#ubuntu-us-or 2012-03-26
<blkperl> slangasek: can i file a bug that vim-puppet should enable syntax hilighting by default[C[C[C
<blkperl> for some reason the maintainer chose not to enable it by default
<slangasek> blkperl: no reason you couldn't file a bug... whether anyone fixes it, well, there are no promises :)
<bkerensa> test
<bkerensa> bkerensa
<Brian_H> ehco test bkerensa
<Brian_H> :)
<bkerensa> Brian_H:  :)
<Brian_H> I need to chat with ya in a bit, have to run now, but will you be around in about 90 min ?
<bkerensa> Brian_H: yep
<bkerensa> slangasek: Do you by chance know how I might troubleshoot why Thunderbird is not showing up in the Unity Launcher?
<slangasek> not really :)
<bkerensa> Brian_H: When you get back and want to do that chat just PM me
<bkerensa> hello adam_g _
<bkerensa> :D
<bkerensa> bkero: When do we need to put in the t-shirt req for release party?

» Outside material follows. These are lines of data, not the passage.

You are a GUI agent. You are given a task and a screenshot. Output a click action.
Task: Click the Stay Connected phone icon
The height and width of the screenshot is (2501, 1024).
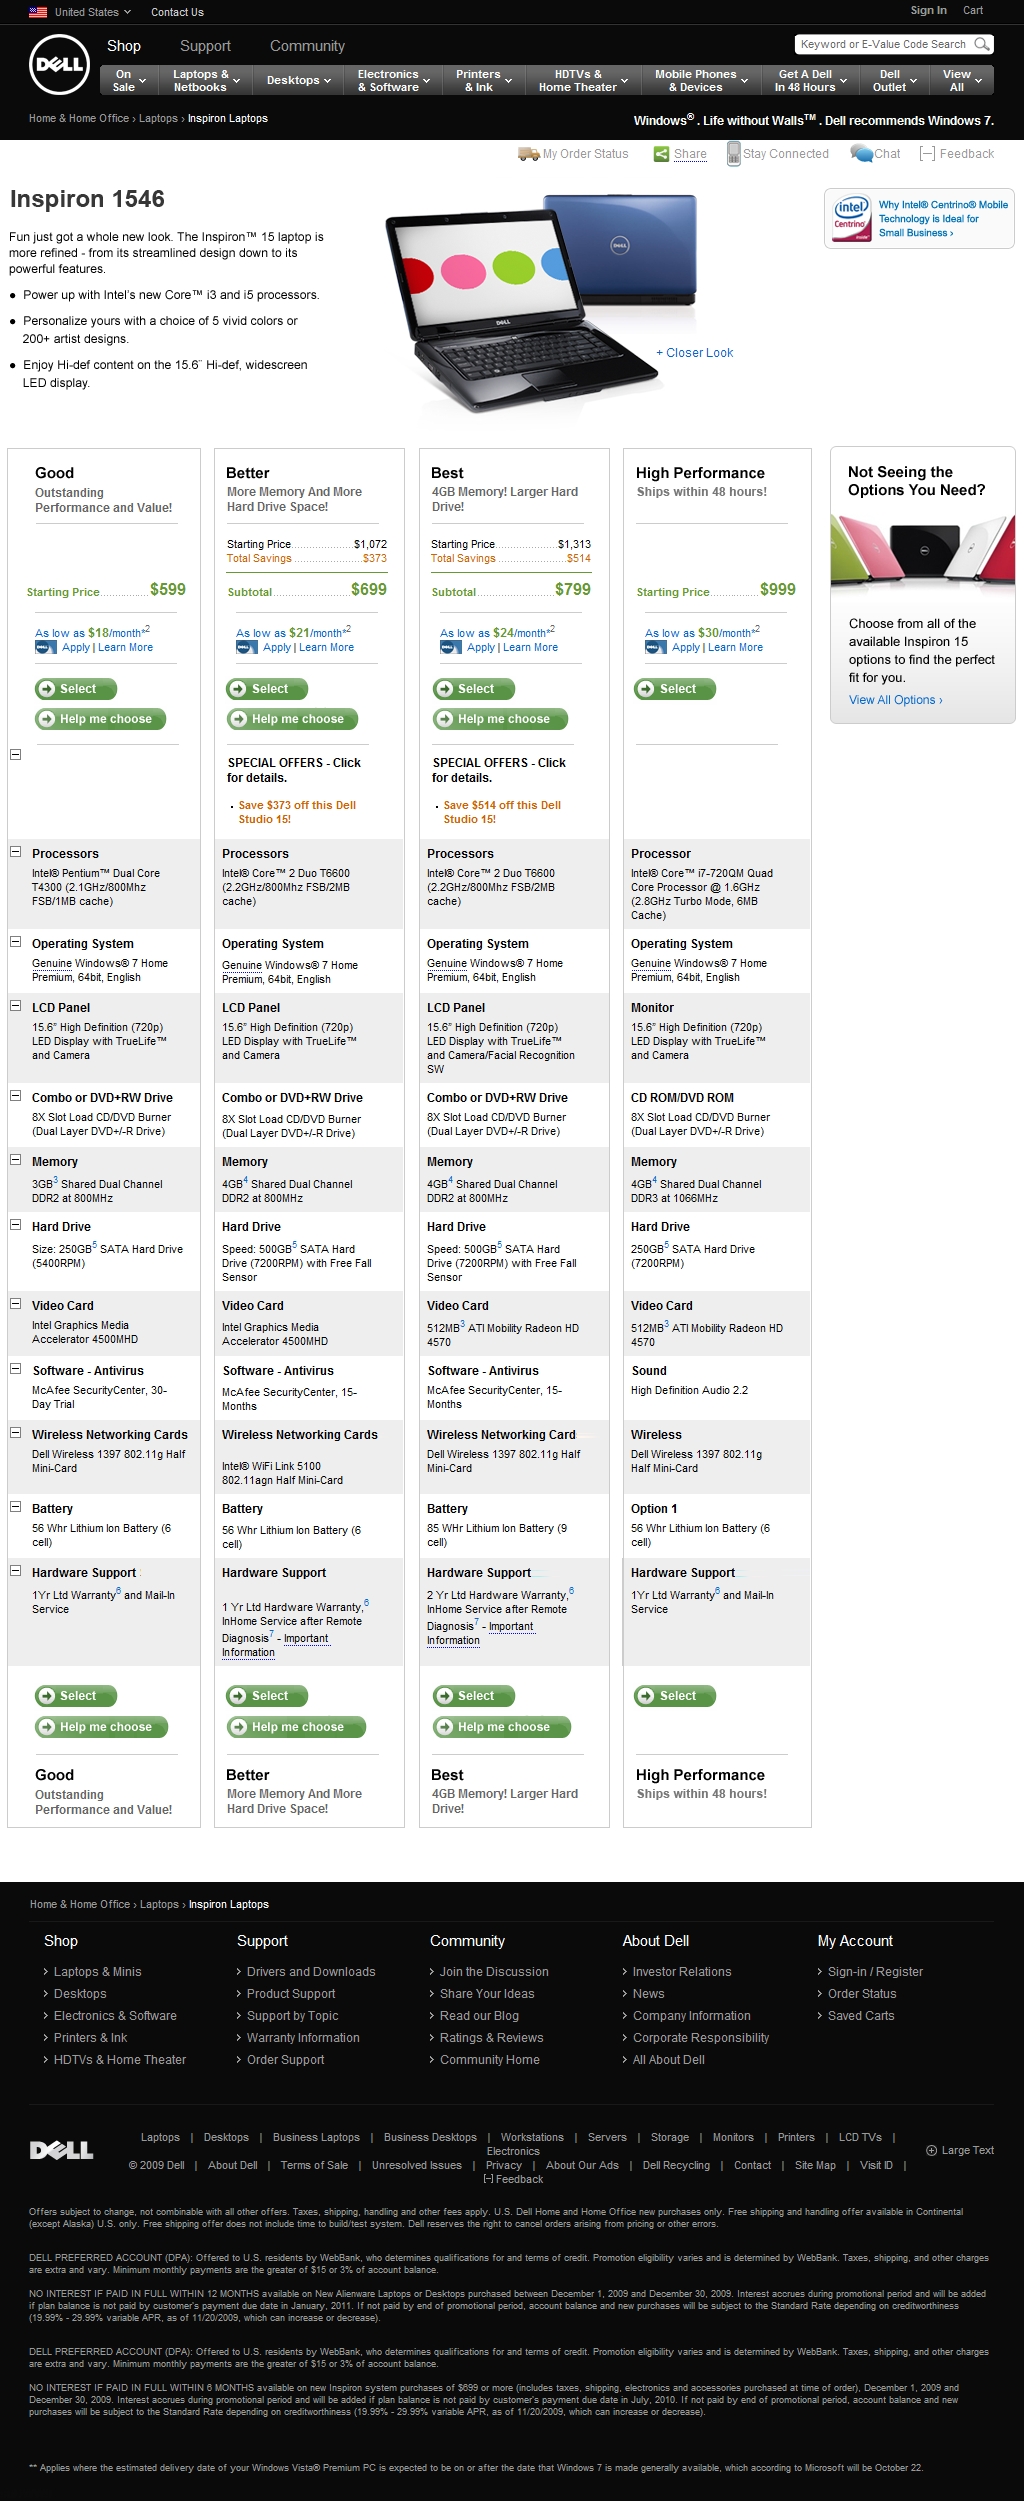(734, 154)
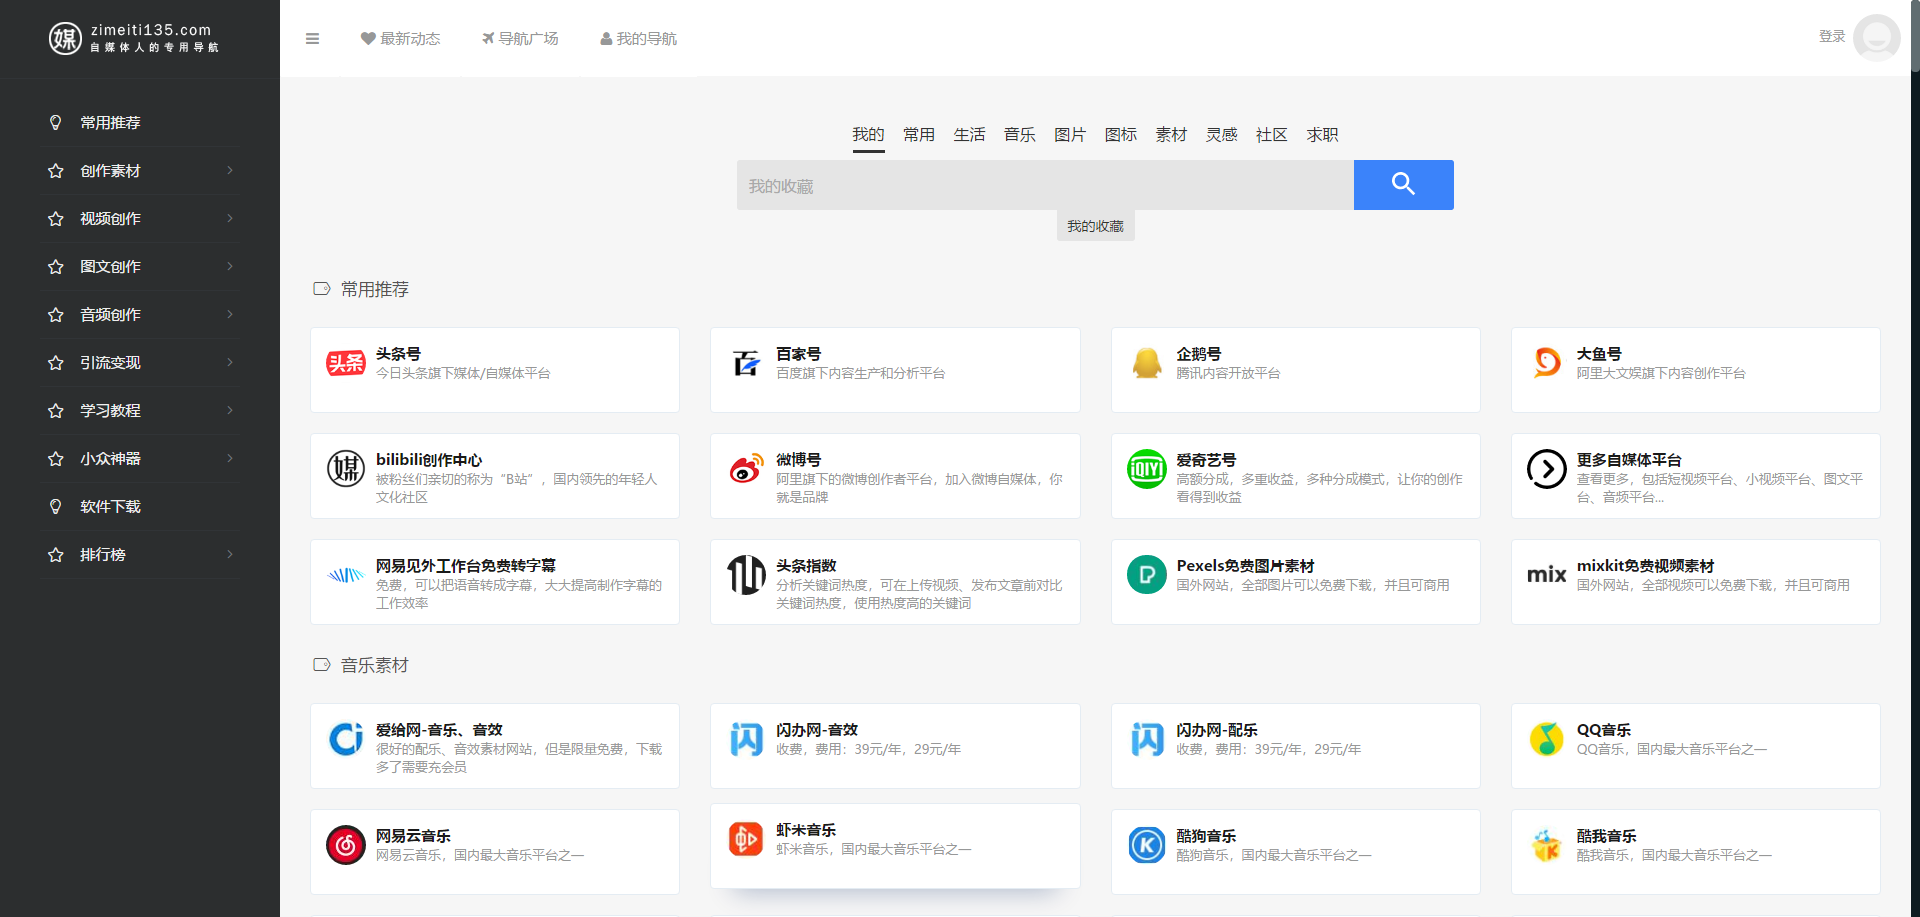This screenshot has width=1920, height=917.
Task: Open the 头条号 red logo icon
Action: tap(346, 363)
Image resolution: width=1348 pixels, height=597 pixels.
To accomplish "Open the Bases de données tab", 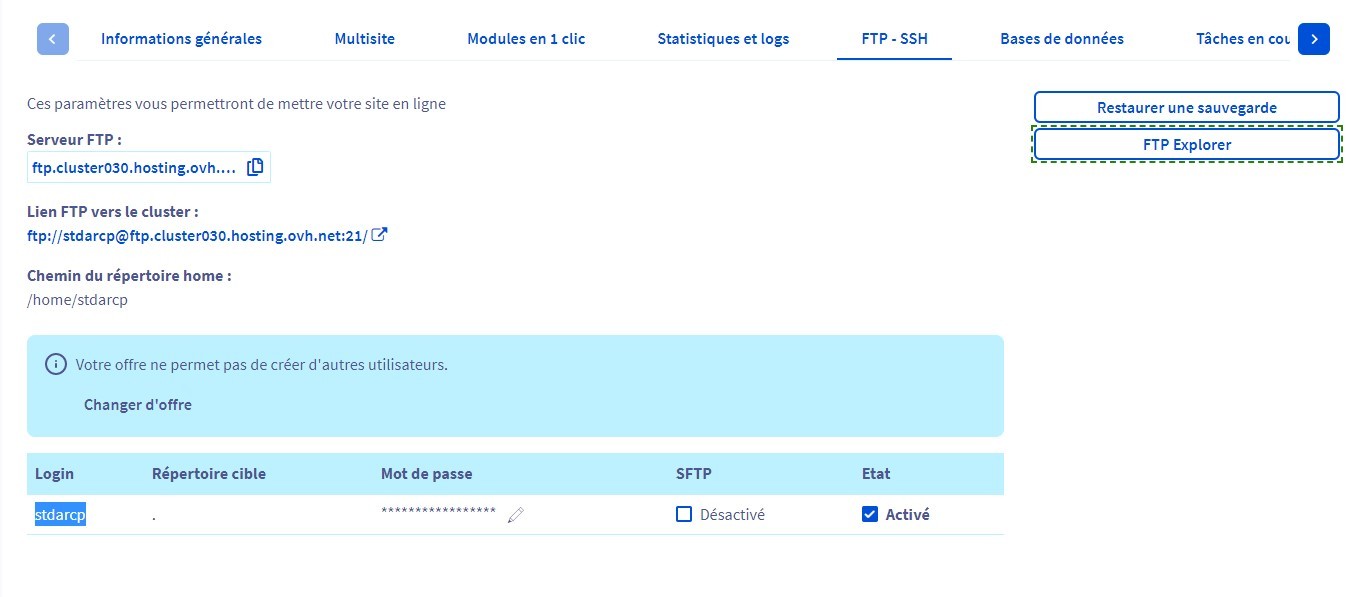I will pos(1062,39).
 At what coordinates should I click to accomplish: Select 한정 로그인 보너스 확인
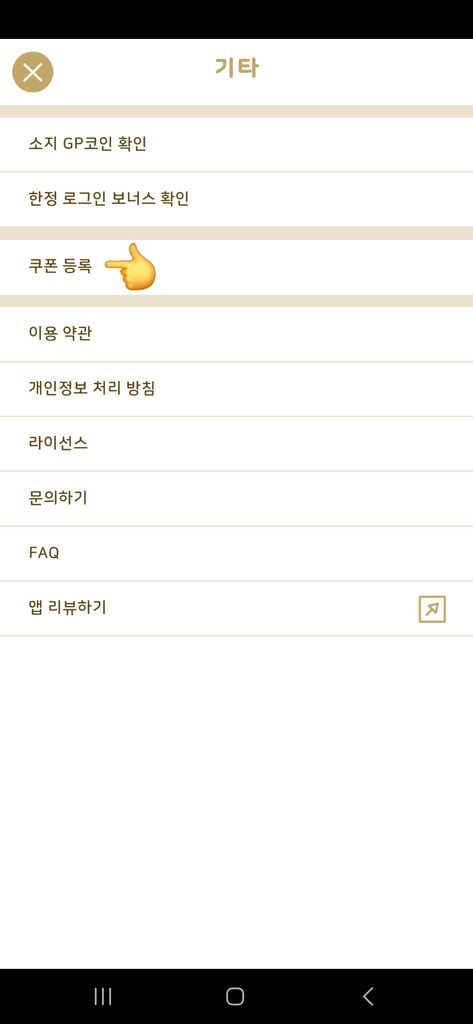[236, 199]
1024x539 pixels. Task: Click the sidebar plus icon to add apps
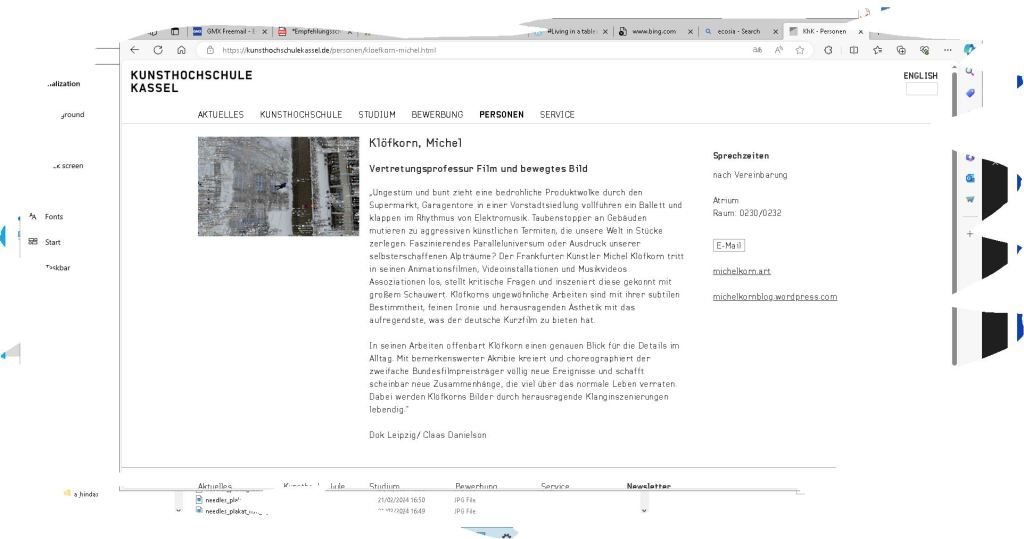[x=969, y=233]
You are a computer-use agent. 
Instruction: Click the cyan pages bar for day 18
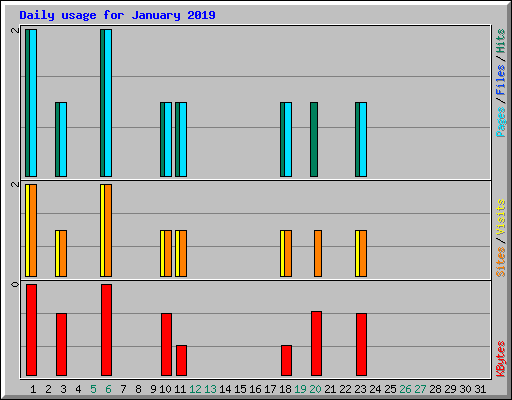point(288,139)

<bkero> bkerensa: 3 weeks sounds safe
<bkero> I need to get in touch with herr swaggiver
<bkerensa> bkero: :P
<bkerensa> bkero: Ok well event is on the 29th of next month
<bkero> got it
<bkerensa> I am also going through the ReMo process at Moz
<bkerensa> so hopefully for future events I can get us covered and not have to nag you :P
#ubuntu-us-or 2012-03-27
<bkerensa> hi dobry
<bkerensa> c_smith: you around by chance?
<MarkDude> bkerensa, you are hella funny
<bkerensa> ikr
 * MarkDude thinks his pics are rather epic
 * MarkDude is gettting closer to the pinup colors I wanted to get in the start
<bkerensa> Hello Gerty_ and cy1
<cy1> good morning bkerensa!
<Gerty_> mornin'
<Gerty_> So I need to find a good Oregon bank/credit union. Anyone have suggestions?
<cy1> Where do you live, Gerty_?
<bkerensa> Gerty_: Uhh perhaps First Tech?
<bkerensa> ^
<Gerty_> Eugene.
<bkerensa> oh
<cy1> There's a great one in Hillsboro, just right downtown.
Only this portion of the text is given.